The problem:
In the forum post about measuring input lag, what number is the frame count multiplied by to get latency when recording with the 240fps camera?

Selected extract:

Post by LLm1 » 06 Jan 2021, 11:56

deama wrote:
06 Jan 2021, 03:37
LLm1 wrote:
05 Jan 2021, 18:18
deama wrote:
05 Jan 2021, 01:14
It's a bit worse than mine, I measured mine at about 40ms, and I've got a ryzen 3600 4.2ghz, 2060 super @1650mhz and tridentz ddr4 RAM with xmp enabled.
But I used my keyboard to measure, that generally gives slightly worse results, also my monitor is 120hz not 144hz.

I assume you've optimised your windows right? If yes then I'm not really sure, sometimes people on here say they've got like 20ms input lag, and I'm like wtf, how'd they get that? My best guess is the CPU difference as the ryzen 3000s series has some problems with that, but here you are having a similar problem.

What's your clock speeds on your CPU and GPU btw? The difference between 4GHz and 5Ghz can give you like extra 4ms+, similar situation with GPU too.
Try fixing your clock to 5GHz, if you can, and fix your GPU clock too, maybe your CPU/GPU was boosting down when in CSGO cause that game isn't really that demanding? You can disable hyperthreading to be able to boost clock speed even higher.
Yeah when I used my keyboards reactive lighting it was giving me a reading of 14ms so it's obviously not a viable way of testing. Also what were you using for your camera, and at what fps were you recording at?
I didn't use the keyboard's lights, I instead used an object and hit a key on my keyboard and counted the first frame that made contact with the key, I then counted until it showed on screen the result I was looking for. I also didn't use the muzzle as it was harder for me to tell, instead I used the key that brought up the weapon's shop as it was instantaneous from what I saw, and it affected most of the screen so it'd be easier to spot.

Here's an example, I was doing it on grim dawn here though.
Don't count the first hit as I missed on that one lol; if you can measure precise timings, the frame I started counting on was at 00:00:19.357 because the frame after it hits the key, so one, two, three... and the last frame, which is 8, at 00:00:19.390 because that's when the menu appears on screen.
https://drive.google.com/file/d/159Vepe ... sp=sharing

I used a 240fps camera, so multiply frames by 4.16 to get latency. Oh and I actually remembered badly, I got 33ms here, sometimes I get ~37ms though because I've got BFI enabled.

This test isn't the best though, as you can see from the 3rd attempt, I got like 10 frames, 41.6ms, but if you look at how the bottle hit the key, it was pretty wonky.
At some point I'll get that LDAT stuff so I can do proper measurements, but until then, this is what I got to work with lol.
Huh interesting, when I used my camera recording at 480fps I got an average of 14ms. And btw, my windows is optimized and my game was on basically the lowest setting. Vsync and gsync off, true full screen, uncapped fps (~300fps). Also I wonder how much the ldat tool will cost when and if it's released to the public.

Material provided:
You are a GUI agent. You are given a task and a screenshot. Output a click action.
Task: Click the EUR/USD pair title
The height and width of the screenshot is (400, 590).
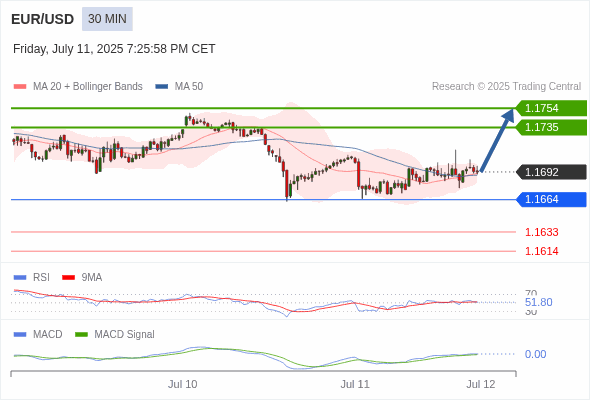[x=43, y=19]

Task solution:
4.16